Written instruction » Please convert the listing into a two-column CSV with the columns "text" and "answer", one row for each entry, starting with the line that contains "Place cursor on the #contactFormModal value" and going on through the line that contains "pos(393,484)", both included. Put each field in quotes with its line breaks replaced by spaces, and omit the pictures.
# START OF Data for this task
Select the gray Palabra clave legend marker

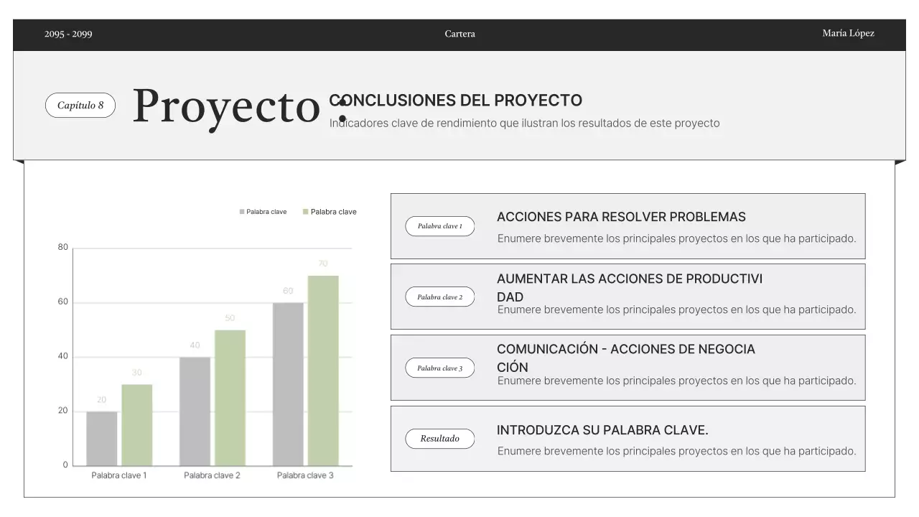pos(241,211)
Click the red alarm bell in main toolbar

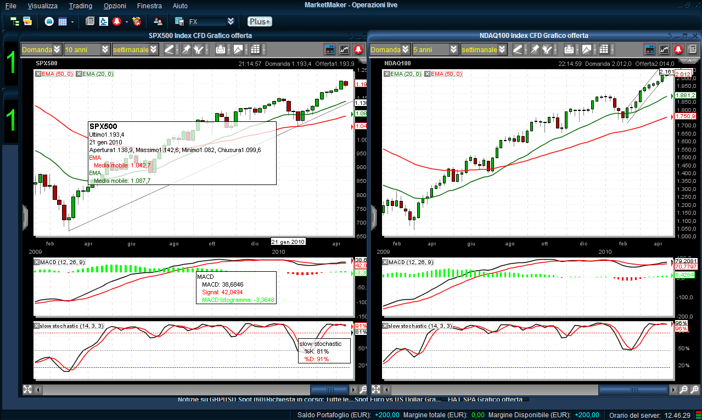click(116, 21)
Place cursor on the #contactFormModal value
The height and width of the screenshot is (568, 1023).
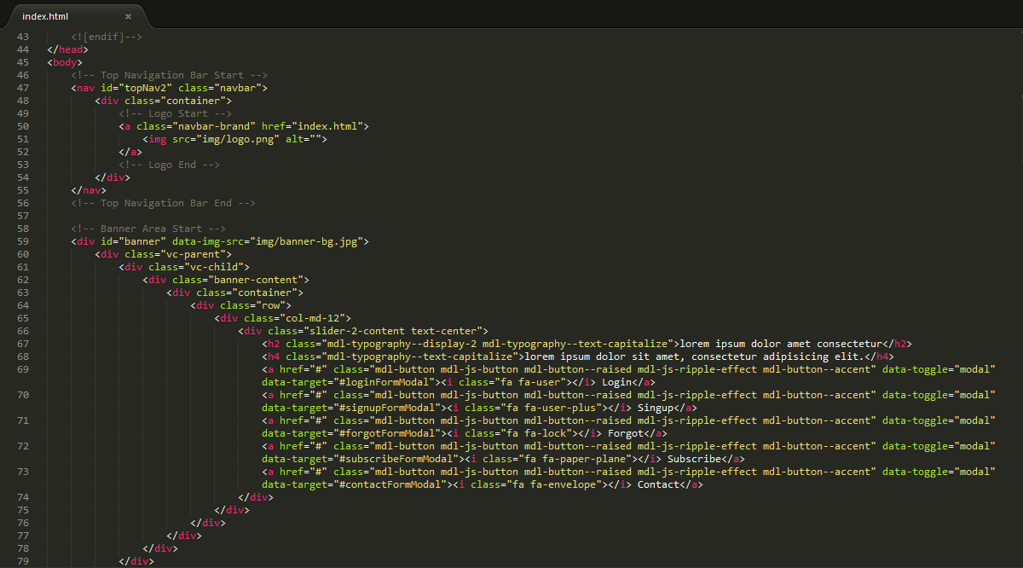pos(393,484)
# END OF Data for this task
# START OF Data for this task
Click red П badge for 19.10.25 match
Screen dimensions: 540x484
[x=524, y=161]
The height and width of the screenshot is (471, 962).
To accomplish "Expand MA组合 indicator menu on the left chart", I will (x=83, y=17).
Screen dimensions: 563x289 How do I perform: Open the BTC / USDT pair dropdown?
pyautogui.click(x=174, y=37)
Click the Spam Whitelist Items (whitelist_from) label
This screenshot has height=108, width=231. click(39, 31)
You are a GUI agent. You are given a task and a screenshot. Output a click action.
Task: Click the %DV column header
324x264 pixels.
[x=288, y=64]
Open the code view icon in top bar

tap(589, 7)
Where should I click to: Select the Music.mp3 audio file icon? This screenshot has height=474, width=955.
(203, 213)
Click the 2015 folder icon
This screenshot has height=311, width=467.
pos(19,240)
# END OF Data for this task
# START OF Data for this task
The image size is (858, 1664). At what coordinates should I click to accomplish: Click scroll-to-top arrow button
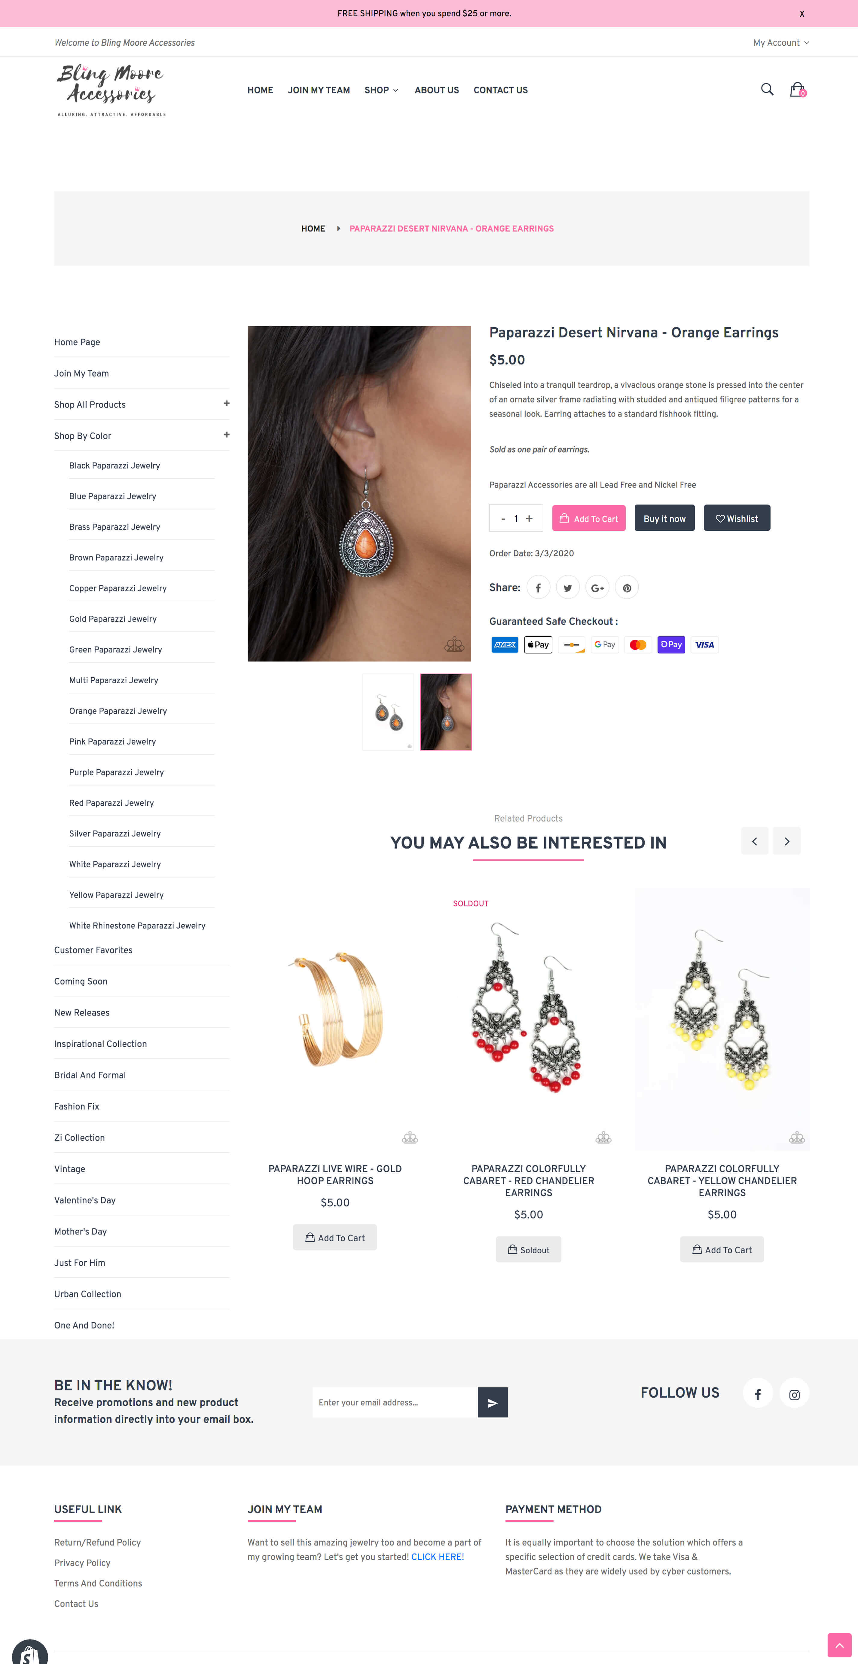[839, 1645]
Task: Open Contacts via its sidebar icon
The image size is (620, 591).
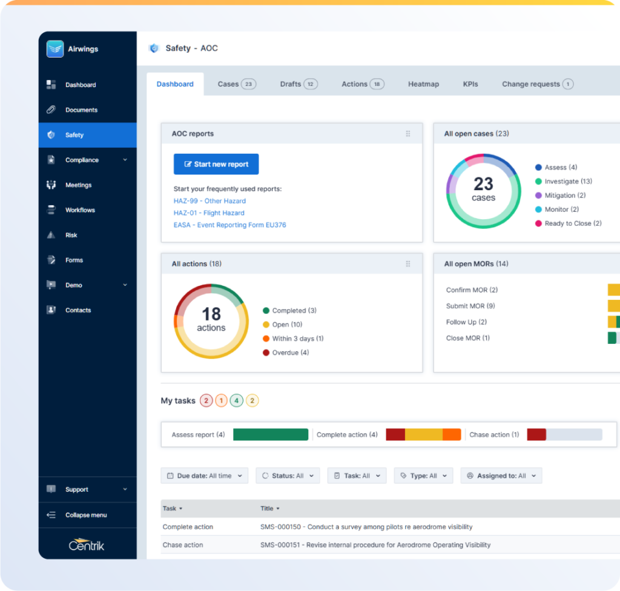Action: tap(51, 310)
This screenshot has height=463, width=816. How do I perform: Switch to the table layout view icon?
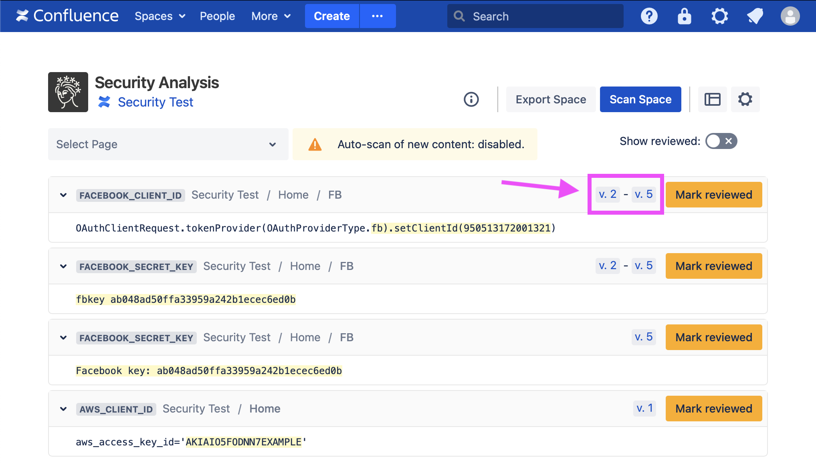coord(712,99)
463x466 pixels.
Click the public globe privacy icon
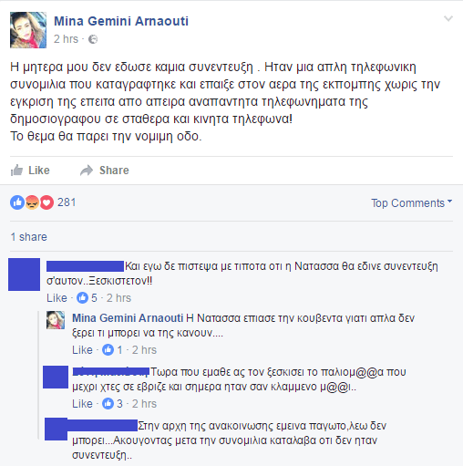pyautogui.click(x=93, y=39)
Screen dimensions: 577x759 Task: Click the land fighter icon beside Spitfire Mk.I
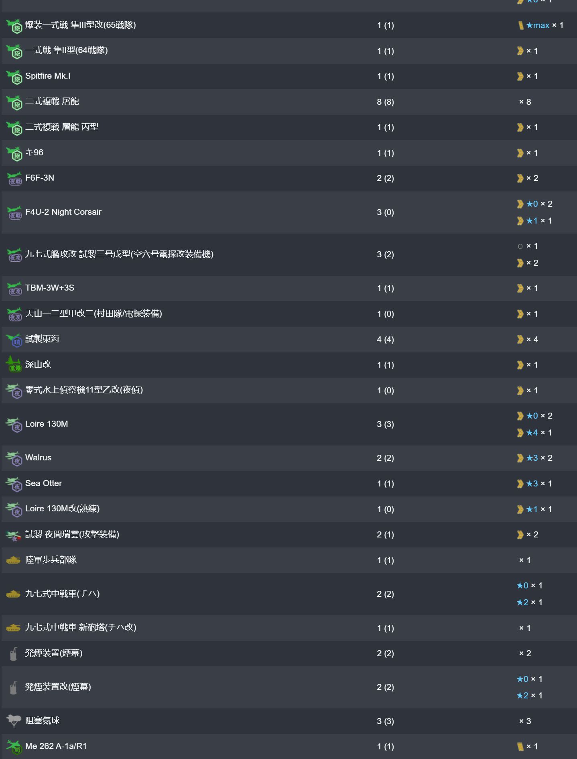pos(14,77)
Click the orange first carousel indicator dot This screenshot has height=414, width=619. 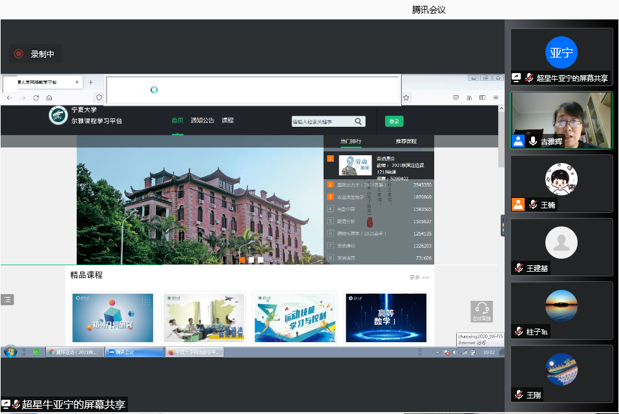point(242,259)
# END OF Data for this task
Exercise response »
text,answer
"Place cursor on the #contactFormModal value The height and width of the screenshot is (568, 1023).","pos(393,484)"